1. Empirical Average: It is important that the H-score is defined with expectation terms. In the definition, all expectations are taken with respect to $P_{\mathsf {xy}}$. This is the model that we need to learn in most problems, so it is not often available. In such cases, it is natural to replace the expectation with the empirical average over a dataset. This is the first advantage of the H-score: it is in a “data-friendly” form.
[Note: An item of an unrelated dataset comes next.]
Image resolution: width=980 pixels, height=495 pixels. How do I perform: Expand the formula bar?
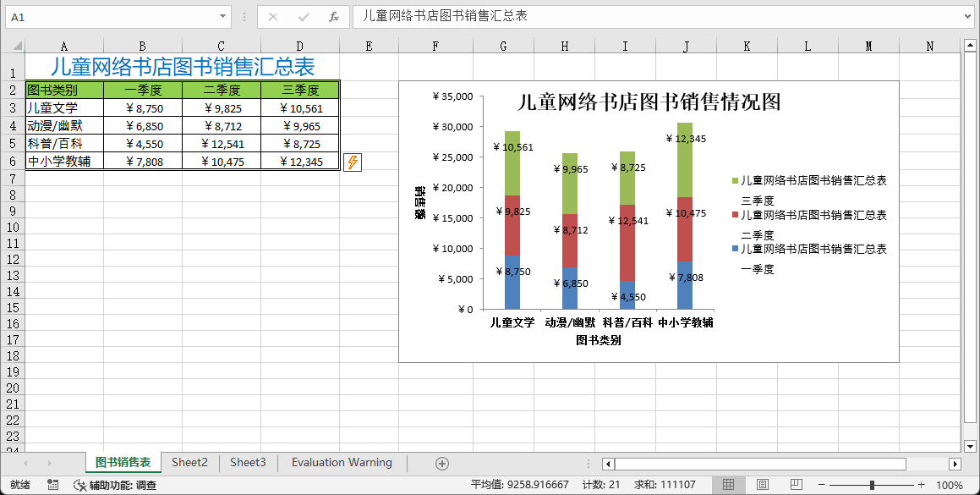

2. H-score Network: Now, to compute the modal decomposition from data, we can use the following approach. Suppose \((x_i, y_i), i=1, \ldots, N\) are i.i.d. samples from an unknown model \(P_{\mathsf {xy}}\). We can use two separate neural network modules, with input \(x\) and \(y\) respectively, to generate \(k\) dimensional features \(\underline{f}(\mathsf{x})\) and \(\underline{g}(\mathsf {y}\). Each module can have its own network architecture of choice. We can then feed the given set of samples to the network to compute the two sets of features and the empirical average version of the H-score. Then, we can use backpropagation to adjust the network parameters to maximize the H-score. Here is a picture to illustrate this network in contrast to a common forward network.

3. Local Approximation: The local approximation is required in the derivation of the H-score. In other words, it is required when we want to justify the maximization of the H-score as solving (approximately) the modal decomposition problem and, hence, picking the informative features. We will, for the rest of this post and all follow-up posts that use the H-score, adopt this approximation. One particular consequence is that we no longer distinguish between the \(\mathrm{PMI}\) function and the approximated version \(\widetilde{\mathrm{PMI}}= \frac{P_{\mathsf{xy}}}{P_{\mathsf{x}} P_{\mathsf {y}}}-1\).

4. Constraints: The H-score is just a computable version of the objective function in the optimization problem (1). Thus, by design, the H-score network can compute a “mixed” rank \(k\) approximation of the model: it does not find the ordered orthonormal features as defined in modal decomposition, but only an arbitrary linear combination of the top \(k\) feature functions, with some minor caveat.

   a. One can observe that the features that maximize the H-score must be zero mean. This is because the first term in the definition does not depend on the means \(\mathbb E[\underline{f}]\) and \(\mathbb E[\underline{g}]\); and the 2nd term is optimized if all features have zero-mean, \(\mathbb E[\underline{f} \cdot \underline{f}^T]\) and \(\mathbb E[\underline{g} \cdot \underline{g}^T]\) becomes \(\mathrm {cov}[\underline{f}]\) and \(\mathrm{cov}[\underline{g}]\).

   b. Although the H-score does not force the optimizing feature functions into a more restrictive or desirable form, it is indeed not difficult to add such constraints back in. This is another major advantage of using the H-score networks, which we will discuss in the rest of this page and with examples in the next few posts.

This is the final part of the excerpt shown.